*EXCERPTED TEXT*
━━━━━━━━━━━━━━━━━━━━━━━━━━━━━━
AI searchsemantic searchhybrid searchvector searchRAGsystem design

AI-Powered Search Architecture: Semantic Search, Hybrid Search, and RAG

March 29, 2026 8 min readBy Codelit Team Discussion

AI-Powered Search Architecture#

Traditional keyword search breaks when users describe what they want instead of typing exact terms. AI-powered search understands meaning, not just matches. This guide covers the architecture patterns for building modern search systems.

The Search Evolution#

Search Generations:

  Gen 1: Keyword Match
    "running shoes" → matches documents containing "running" AND "shoes"

  Gen 2: Keyword + Relevance Scoring
    TF-IDF, BM25 → ranks by term frequency and importance

  Gen 3: Semantic Search
    "comfortable shoes for jogging" → matches "lightweight running sneakers"

  Gen 4: Hybrid Search + AI
    Combines keyword precision with semantic understanding + reranking

Most production systems today need Gen 4. Pure keyword search misses intent. Pure semantic search misses exact matches. Hybrid search gives you both.

Semantic Search#

Semantic search converts queries and documents into vector embeddings, then finds documents whose vectors are closest to the query vector.

How It Works#

Indexing:
  Document → Embedding Model → Vector [0.12, -0.45, 0.78, ...] → Vector Index

Query:
  Query → Embedding Model → Vector [0.11, -0.42, 0.80, ...]
    → Nearest Neighbor Search
    → Top-K Results

Embedding Models#

Model	Dimensions	Best For
OpenAI text-embedding-3-small	1536	General purpose
OpenAI text-embedding-3-large	3072	High accuracy
Cohere embed-v3	1024	Multilingual
BGE / GTE (open source)	768-1024	Self-hosted
Sentence Transformers	384-768	Lightweight

Chunking Strategy#

Documents must be split into chunks before embedding. Chunk size directly impacts search quality.

Chunking Approaches:

  Fixed size: Split every 512 tokens (simple but breaks context)
  Sentence: Split on sentence boundaries (preserves meaning)
  Paragraph: Split on paragraph boundaries (preserves topic)
  Semantic: Split when topic shifts (best quality, highest cost)
  Hierarchical: Multiple chunk sizes, search across all levels

Best practice: 256-512 tokens per chunk with 50-100 token overlap between chunks.

Distance Metrics#

Cosine similarity: Most common, works well for normalized embeddings
Dot product: Faster, works when magnitude matters
Euclidean distance: Useful when absolute position in vector space matters

Hybrid Search#

Hybrid search combines keyword search (BM25) with semantic search (vectors) to get the best of both approaches.

Why Hybrid Wins#

Query: "error code 0x80070005"

  Keyword search: Exact match on error code → High precision
  Semantic search: Might miss the exact code → Lower precision

Query: "my app crashes when I try to save files"
━━━━━━━━━━━━━━━━━━━━━━━━━━━━━━
*RECORDS SHOWN*
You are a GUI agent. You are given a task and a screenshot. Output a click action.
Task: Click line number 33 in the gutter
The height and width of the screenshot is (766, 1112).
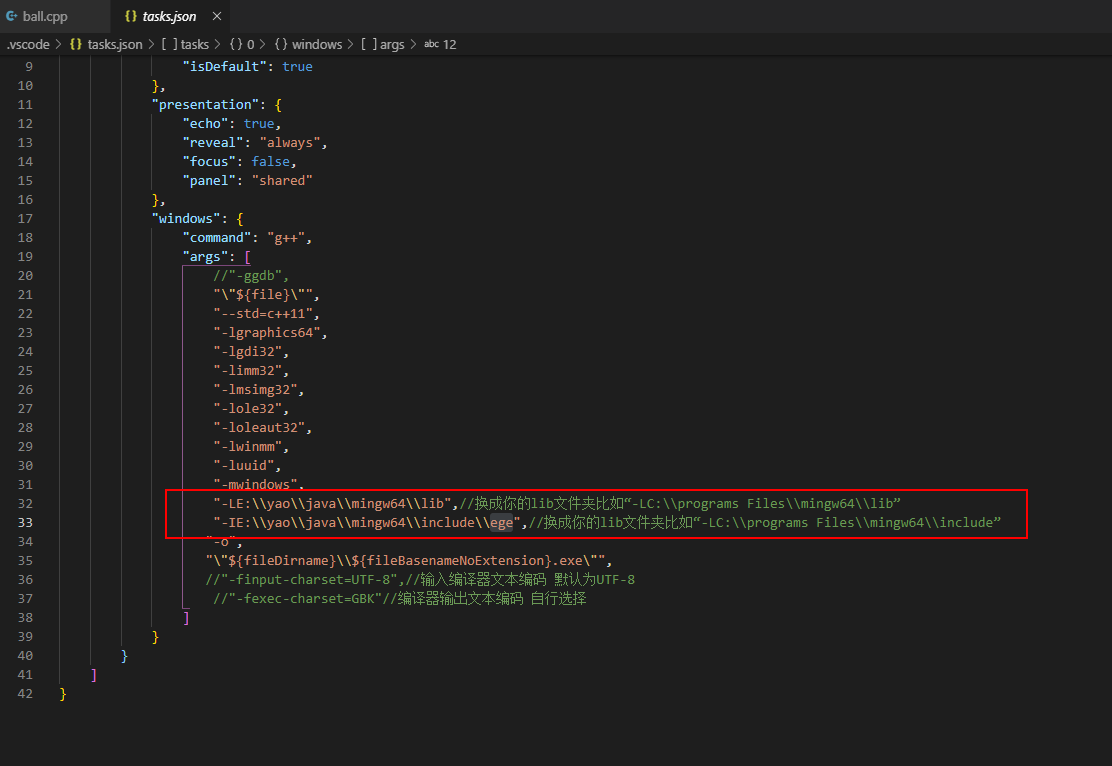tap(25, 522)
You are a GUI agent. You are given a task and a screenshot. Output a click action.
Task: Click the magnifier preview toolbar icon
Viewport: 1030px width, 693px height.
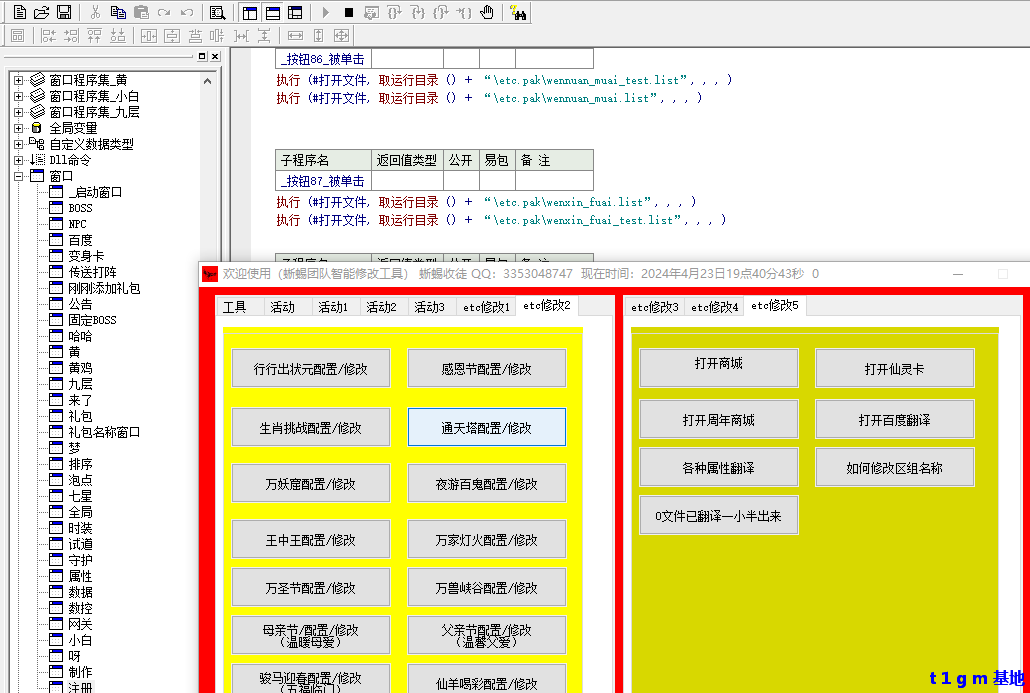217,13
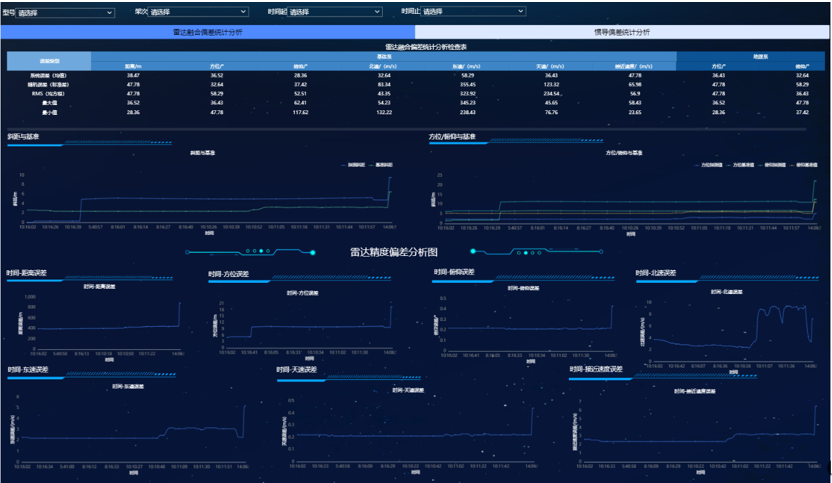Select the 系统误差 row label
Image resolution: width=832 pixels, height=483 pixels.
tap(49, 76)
━━━━━━━━━━━━━━━━━━━━━━━━━━━━━━
*ACTIVITIES*
(a) Please answer these from the AI search article:
(i) How many dimensions does OpenAI text-embedding-3-large have?
(ii) What chunk size and overlap does the article give as best practice?
(iii) Which distance metric does the article call the most common?
(b) Write out the stretch of the AI search article from "Chunking Strategy#" through "quality, highest cost)", and replace "boundaries" with "breaks" everywhere it appears.
The data has nothing to do with this part.

*ANSWERS BY ITEM*
(a)
(i) 3072
(ii) 256-512 tokens per chunk, with 50-100 tokens of overlap between chunks
(iii) Cosine similarity

(b)
Chunking Strategy#

Documents must be split into chunks before embedding. Chunk size directly impacts search quality.

Chunking Approaches:

  Fixed size: Split every 512 tokens (simple but breaks context)
  Sentence: Split on sentence breaks (preserves meaning)
  Paragraph: Split on paragraph breaks (preserves topic)
  Semantic: Split when topic shifts (best quality, highest cost)